Dans une Irlande du Nord où la fracture religieuse est encore très forte, Sam Millar installe une chasse à l’homme où plusieurs parcours vont se croiser. Il met en scène un groupuscule indépendantiste irlandais qui n’accepte pas de se voir voler, bien que les fonds en question aient une provenance douteuse. Il active un tueur méthodique dont les motivations, à part celle de gagner sa vie en ôtant celles d’autres, restent obscures.
S’ajoute un homme ambitieux, avide de vengeance qui veut gommer l’affront que des petits voyous lui ont fait et qui désire gagner des places dans la hiérarchie du groupuscule. Des policiers aux liens étroits avec la pègre, un enquêteur qui veut partir la tête haute complètent le tableau de tous ceux qui sont aux trousses de trois malfrats qui vont devenir une cible parfaite.
Stefen Garland et Grace, son épouse, sont tués dans la nuit par le jeune garçon qui a pris l’arme de service du policier.
Charlie, Jim et Brian, déguisés en loups car c’est Halloween, attendent dans une vieille voiture le moment proche de la fermeture pour braquer la Bank of New Republic. Ils entrent sans problème mais tombent sur des coffres vides. Alors que la police, prévenue par un témoin extérieur, arrive, ils s’enfuient. Brian s’est emparé de la valise d’un client qui leur a tenu tête et qu’il a dû assommer.
Dans le quartier général de la police de Belfast, Harry Thompson, inspecteur principal de la section Crimes graves, est à moins d’un mois de la retraite. Il veut laisser une ardoise vide à son successeur.
Dans leur planque, Brian a ouvert la valise et découvert… un demi-million ! Autour de Conor O’Neill, un des membres fondateurs de la Fraternité pour la liberté irlandaise, trois hommes constatent le désastre. L’un d’eux, Seamus Nolan, s’est fait voler sa valise par les pilleurs de banque.
Rasharkin, un collectionneur de comics est aussi un tueur. Il est contacté par Conor pour retrouver les voleurs et l’argent. Mais Seamus Nolan, humilié, veut se venger et part sur la piste de ceux qui l’ont dépouillé…

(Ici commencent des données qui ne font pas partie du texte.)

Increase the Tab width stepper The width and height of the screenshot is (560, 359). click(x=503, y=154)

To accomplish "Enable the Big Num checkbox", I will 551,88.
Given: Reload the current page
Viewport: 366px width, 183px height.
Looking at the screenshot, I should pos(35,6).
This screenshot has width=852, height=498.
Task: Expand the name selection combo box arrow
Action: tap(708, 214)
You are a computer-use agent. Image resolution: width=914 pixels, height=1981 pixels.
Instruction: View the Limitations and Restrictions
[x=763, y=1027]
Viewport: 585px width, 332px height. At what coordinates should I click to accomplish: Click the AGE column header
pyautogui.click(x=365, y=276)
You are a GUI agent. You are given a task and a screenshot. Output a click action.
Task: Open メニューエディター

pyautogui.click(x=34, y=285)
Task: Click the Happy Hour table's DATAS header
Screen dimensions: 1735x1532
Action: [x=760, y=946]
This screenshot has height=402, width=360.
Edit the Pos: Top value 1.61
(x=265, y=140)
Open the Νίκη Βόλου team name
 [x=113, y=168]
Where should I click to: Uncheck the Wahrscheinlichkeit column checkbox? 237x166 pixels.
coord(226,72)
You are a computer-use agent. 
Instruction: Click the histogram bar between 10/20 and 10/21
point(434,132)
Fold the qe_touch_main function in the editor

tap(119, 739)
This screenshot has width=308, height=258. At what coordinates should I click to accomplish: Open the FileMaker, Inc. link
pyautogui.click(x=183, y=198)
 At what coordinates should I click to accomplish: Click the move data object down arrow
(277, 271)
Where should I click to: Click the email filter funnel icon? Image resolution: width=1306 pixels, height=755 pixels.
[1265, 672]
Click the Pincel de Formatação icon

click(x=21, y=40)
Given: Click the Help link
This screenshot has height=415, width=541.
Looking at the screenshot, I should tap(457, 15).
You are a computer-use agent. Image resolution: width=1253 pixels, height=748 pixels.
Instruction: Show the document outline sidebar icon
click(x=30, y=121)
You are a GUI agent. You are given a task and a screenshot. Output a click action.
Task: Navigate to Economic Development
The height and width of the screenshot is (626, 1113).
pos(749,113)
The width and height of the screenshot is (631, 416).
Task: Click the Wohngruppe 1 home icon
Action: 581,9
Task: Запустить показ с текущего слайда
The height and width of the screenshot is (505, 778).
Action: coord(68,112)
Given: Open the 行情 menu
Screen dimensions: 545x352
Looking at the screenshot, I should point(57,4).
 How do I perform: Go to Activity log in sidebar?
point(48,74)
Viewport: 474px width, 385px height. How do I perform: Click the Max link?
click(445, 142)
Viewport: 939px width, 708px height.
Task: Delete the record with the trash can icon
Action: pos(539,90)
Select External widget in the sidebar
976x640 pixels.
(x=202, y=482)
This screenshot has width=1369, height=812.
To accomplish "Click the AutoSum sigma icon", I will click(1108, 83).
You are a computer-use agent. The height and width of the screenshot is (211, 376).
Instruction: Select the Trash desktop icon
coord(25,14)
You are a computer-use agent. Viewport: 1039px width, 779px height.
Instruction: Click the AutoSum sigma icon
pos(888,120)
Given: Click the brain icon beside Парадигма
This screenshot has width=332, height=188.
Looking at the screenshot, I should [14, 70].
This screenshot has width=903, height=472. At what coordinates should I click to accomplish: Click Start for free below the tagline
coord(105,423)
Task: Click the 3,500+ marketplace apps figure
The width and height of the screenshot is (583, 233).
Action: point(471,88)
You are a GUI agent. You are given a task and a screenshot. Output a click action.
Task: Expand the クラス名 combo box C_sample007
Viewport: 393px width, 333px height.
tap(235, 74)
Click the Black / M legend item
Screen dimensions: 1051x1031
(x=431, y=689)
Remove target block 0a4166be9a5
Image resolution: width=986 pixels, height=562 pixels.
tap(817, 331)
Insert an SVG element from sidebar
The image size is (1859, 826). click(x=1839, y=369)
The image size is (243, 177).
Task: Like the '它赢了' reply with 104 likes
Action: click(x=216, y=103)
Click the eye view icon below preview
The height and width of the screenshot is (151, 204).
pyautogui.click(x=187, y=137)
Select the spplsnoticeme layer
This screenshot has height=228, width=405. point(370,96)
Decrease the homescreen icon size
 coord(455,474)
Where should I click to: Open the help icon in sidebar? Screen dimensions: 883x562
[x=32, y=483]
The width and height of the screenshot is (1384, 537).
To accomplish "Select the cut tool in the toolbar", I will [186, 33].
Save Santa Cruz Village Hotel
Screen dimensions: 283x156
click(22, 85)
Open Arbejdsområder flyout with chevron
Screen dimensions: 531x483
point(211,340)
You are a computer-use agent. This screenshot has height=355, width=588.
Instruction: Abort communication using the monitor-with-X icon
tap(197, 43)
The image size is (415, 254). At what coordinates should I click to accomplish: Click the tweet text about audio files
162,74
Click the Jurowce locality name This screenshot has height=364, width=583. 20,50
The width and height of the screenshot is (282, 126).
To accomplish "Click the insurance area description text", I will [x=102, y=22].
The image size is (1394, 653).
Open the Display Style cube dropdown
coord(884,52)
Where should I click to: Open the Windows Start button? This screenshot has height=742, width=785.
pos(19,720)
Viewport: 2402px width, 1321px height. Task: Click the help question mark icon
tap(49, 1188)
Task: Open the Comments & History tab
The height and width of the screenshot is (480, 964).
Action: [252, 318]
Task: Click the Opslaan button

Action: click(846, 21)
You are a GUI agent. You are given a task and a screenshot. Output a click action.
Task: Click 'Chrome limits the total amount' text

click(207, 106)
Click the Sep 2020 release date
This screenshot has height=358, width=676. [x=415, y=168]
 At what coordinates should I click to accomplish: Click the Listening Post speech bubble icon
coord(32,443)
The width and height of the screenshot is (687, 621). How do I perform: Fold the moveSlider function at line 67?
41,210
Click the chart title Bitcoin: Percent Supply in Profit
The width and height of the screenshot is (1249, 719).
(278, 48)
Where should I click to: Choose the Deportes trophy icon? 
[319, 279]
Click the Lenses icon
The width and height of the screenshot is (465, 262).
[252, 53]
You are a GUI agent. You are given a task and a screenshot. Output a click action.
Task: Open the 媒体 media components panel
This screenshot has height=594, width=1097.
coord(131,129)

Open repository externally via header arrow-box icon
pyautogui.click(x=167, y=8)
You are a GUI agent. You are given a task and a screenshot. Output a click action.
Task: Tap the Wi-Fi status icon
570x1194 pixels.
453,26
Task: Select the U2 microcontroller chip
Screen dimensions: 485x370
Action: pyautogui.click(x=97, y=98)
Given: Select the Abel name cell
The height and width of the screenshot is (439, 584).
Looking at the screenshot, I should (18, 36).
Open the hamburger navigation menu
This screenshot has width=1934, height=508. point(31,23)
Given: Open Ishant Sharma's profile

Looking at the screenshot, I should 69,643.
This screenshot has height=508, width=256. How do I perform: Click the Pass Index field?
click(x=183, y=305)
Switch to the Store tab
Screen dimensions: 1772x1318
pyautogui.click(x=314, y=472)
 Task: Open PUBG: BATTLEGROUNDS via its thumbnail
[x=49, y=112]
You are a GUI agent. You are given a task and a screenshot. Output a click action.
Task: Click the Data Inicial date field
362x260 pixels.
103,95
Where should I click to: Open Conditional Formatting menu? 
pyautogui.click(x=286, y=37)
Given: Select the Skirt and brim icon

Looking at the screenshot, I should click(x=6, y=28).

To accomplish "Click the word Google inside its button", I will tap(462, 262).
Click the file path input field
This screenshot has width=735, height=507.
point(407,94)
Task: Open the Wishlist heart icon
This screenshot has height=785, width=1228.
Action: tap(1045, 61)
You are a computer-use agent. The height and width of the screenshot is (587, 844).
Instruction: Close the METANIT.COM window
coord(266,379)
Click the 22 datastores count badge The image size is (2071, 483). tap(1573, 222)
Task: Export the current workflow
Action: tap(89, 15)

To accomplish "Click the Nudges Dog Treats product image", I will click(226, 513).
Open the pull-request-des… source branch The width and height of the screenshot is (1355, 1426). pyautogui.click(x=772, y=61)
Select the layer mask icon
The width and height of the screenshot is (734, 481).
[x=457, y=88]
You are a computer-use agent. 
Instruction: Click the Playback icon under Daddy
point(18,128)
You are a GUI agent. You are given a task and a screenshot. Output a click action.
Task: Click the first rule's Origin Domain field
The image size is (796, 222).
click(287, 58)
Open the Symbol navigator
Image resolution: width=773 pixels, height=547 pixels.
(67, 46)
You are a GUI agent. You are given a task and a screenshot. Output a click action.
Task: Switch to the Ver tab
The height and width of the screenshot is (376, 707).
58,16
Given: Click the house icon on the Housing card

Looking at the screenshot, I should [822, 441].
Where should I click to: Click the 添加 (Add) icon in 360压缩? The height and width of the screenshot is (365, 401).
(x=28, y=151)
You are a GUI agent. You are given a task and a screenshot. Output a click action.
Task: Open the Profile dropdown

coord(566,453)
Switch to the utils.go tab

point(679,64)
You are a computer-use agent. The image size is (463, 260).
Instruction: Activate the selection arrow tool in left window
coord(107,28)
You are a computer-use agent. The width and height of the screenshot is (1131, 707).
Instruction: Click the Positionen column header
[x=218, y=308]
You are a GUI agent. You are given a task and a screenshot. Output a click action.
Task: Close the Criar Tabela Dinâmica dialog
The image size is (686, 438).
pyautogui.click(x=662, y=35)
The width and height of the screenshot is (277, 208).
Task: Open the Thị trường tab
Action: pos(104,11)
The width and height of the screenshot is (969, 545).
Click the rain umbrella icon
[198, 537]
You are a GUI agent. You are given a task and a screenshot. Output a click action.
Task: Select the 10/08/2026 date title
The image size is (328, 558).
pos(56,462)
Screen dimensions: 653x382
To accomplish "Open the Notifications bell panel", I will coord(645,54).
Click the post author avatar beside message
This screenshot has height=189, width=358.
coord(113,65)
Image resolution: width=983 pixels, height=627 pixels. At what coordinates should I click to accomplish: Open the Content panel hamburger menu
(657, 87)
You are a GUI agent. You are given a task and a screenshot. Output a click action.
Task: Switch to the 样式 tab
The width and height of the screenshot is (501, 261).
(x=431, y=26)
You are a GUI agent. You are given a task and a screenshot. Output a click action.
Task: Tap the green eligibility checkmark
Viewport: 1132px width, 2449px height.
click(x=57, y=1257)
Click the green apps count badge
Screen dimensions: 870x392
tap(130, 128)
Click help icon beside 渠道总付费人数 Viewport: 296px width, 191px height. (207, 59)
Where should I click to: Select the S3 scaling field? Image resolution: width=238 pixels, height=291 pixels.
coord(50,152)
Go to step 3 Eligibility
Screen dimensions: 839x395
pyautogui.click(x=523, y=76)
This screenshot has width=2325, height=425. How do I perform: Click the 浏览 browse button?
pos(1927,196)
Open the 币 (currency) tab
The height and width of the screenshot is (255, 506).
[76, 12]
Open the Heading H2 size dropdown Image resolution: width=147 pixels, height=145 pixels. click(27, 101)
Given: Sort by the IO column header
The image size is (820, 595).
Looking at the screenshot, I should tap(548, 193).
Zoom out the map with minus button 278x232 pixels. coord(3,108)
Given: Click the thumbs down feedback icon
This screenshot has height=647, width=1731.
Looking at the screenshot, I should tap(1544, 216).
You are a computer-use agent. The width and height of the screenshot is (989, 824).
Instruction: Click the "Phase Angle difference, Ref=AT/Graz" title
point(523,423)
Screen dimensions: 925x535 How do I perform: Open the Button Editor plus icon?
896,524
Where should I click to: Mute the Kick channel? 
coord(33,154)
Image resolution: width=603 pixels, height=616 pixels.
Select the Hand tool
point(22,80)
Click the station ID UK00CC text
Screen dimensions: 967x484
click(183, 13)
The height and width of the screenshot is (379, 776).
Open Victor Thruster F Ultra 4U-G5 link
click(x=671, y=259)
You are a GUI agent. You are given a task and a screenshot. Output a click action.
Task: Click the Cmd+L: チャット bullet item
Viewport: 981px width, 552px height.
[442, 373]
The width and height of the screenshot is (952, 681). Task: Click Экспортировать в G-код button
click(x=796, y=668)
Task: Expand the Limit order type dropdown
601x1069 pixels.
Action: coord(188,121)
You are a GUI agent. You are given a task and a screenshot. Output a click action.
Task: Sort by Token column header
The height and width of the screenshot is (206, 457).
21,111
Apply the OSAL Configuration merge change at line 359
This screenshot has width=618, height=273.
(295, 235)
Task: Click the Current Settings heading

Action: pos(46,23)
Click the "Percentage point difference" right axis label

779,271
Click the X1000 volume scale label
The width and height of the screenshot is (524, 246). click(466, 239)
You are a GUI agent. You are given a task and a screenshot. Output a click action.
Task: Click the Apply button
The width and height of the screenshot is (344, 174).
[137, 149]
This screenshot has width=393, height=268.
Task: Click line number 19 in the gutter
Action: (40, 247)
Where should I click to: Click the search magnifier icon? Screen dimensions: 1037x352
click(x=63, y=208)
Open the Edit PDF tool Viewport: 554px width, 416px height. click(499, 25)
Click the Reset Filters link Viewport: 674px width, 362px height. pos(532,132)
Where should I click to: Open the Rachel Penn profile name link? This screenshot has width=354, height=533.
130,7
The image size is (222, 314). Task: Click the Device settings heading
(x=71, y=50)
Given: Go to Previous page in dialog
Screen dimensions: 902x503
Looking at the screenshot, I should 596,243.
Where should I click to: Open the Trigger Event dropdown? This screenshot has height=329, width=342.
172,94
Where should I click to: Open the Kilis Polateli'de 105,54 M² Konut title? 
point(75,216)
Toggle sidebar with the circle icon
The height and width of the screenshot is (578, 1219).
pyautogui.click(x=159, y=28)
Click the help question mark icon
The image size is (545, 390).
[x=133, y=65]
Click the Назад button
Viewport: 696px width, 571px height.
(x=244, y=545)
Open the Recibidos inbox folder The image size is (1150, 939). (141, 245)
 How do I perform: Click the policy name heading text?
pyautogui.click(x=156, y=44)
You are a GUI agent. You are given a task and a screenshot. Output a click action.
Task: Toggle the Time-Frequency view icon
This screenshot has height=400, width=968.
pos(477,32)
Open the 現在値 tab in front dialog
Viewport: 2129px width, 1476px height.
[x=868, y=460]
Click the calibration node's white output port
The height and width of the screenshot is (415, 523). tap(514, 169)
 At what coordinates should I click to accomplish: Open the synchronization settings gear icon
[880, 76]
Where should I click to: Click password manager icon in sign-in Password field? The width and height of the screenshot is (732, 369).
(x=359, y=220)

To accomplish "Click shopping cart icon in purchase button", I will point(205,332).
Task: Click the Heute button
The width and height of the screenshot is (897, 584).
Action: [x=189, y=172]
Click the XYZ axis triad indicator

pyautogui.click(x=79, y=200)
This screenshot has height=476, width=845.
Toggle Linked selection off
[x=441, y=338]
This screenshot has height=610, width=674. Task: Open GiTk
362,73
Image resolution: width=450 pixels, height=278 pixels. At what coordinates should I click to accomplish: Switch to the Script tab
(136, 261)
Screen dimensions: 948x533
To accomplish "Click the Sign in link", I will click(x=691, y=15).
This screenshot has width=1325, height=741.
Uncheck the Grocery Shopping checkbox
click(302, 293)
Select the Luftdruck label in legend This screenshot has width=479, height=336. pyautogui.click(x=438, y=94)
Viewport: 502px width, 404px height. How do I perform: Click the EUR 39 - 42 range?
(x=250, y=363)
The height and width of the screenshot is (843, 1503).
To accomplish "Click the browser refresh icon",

Sur fond de meurtres politiques et/ou crapuleux, Sam Millar construit une intrigue forte aux ressorts puissants. Il place ces personnages dans un cadre politique bien tourmenté et libère les passions les plus dévorantes. Sa galerie d’intervenants est étoffée et comporte le pire, surtout le pire, dans une ambiance noire où la férocité est de mise.
L’Irlande et son passé douloureux, avec ses plaies toujours à vif, occupe une belle place, explique certains des comportements des personnages du roman.
L’auteur allège cette atmosphère lourde avec nombre de références touchant au cinéma et à la bande dessinée. Il donne, à deux de ses personnages, la passion pour les comics et leurs auteurs. Rasharkin est un fan des illustrés américains, surtout ceux du dessinateur Harmenszoon, un créateur visionnaire à ses yeux. Le romancier retient, pour patronyme de ce créateur, le second prénom de van Rijn, mondialement connu sous le nom de… Rembrandt.
Il place également nombre de références au cinéma policier jouant avec des répliques cultes, des comparaisons audacieuses. Le tout est teinté d’humour, un humour noir, voire très noir.
Une fois encore Sam Millar signe un polar singulier, dense, rythmé, avec une intrigue qui prend en compte le cadre et ses tourments, servie par un groupe de protagonistes qui s’impose au lecteur de diverses façons.
serge perraud
Sam Millar, Un Tueur sur mesure (The Bespoke Hitman), traduit de l’anglais (Irlande) par Patrick Raynal, Métailié, coll. “Bibliothèque Anglo-saxonne”, octobre 2021, 288 p. – 21,50 €.
Merci beaucoup, Serge.
Thank you for your kind words for my new novel.